Die Frau stöhnte - sie zog Verna an sich, fasste sie an den Schultern, zerriss dabei das Gewebe ihres Morgenmantels. »Die Hitze, die Hitze«, ächzte sie. »Bitte hilf mir, bitte, halt mich, berühr mich … der Schmerz …«
Zu ihrer Verblüffung begriff Verna, dass diese Frau mit ihr schlafen wollte. Und trotz des überwältigenden Gestanks hatte sie etwas unwiderstehlich Erotisches an sich. Sie bebte, sie zitterte, und ihre Arme und Brüste glänzten vor Schweiß. Und immer diese brennenden Augen. Verna konnte einfach nicht wegsehen. Die Frau zerrte sie aufs Bett, war plötzlich über ihr.
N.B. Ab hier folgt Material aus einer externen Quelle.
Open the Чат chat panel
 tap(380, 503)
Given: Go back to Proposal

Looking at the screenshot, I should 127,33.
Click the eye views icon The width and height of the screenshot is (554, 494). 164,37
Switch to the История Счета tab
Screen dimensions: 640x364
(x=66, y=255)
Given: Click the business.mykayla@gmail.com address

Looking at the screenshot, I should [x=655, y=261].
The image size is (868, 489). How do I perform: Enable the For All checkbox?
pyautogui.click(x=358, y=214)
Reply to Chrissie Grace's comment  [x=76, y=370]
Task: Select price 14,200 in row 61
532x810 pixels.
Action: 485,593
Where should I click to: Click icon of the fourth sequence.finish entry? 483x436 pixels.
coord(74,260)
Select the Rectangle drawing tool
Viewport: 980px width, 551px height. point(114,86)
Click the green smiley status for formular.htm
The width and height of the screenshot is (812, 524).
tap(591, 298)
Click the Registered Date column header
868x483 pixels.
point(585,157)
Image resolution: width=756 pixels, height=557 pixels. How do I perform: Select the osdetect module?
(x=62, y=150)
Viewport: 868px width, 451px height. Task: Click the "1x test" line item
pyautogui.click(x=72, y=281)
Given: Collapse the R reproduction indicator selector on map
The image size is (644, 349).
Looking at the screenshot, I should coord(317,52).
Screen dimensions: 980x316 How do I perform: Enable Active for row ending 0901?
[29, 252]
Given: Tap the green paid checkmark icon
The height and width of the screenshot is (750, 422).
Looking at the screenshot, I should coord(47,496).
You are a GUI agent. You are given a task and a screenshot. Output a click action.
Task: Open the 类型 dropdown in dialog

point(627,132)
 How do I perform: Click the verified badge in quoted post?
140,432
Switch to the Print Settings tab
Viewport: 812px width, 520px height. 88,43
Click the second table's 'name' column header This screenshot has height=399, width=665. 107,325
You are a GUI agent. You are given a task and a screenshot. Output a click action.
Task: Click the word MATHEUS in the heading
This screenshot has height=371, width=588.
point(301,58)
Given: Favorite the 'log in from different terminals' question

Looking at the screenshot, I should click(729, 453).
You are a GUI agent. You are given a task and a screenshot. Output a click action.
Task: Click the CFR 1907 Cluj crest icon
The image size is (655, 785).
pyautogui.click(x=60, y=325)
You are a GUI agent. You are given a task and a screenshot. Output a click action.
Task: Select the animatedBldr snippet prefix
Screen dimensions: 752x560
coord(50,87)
Der Morgenrock war in Fetzen, ihre Fingernägel zerkratzten ihr die Haut bis aufs Blut, und Verna schrie auf - wieder stöhnte die
Frau: »Die Hitze, die Hitze, du musst aufmachen die Vorhänge und das Fenster … hilf mir, hilf mir, ich verbrenne …«
»Sind Sie krank? Soll ich den Arzt holen?«
»Die Hitze …«
Verna erklärte: »Lassen Sie mich los, dann öffne ich das Fenster.« Aber die Frau hielt sie noch fester, fester, presste sie auf das Satinlaken hinab. Die Kette lag immer noch auf dem Bett. Sie drückte in Vernas Rücken, und Verna rollte zur Seite, sodass die Kette die Brüste der fremden Frau berührte. Plötzlich ließ die Frau sie los, schrie, und Verna sah die tiefe Wunde auf ihrer Brust, sie sah das Blut brodeln. Die Frau wand sich jetzt, zäher Speichel tropfte von ihren Lippen - ganz bestimmt war sie krank und wurde von ihrem Schmerz in den Wahnsinn getrieben.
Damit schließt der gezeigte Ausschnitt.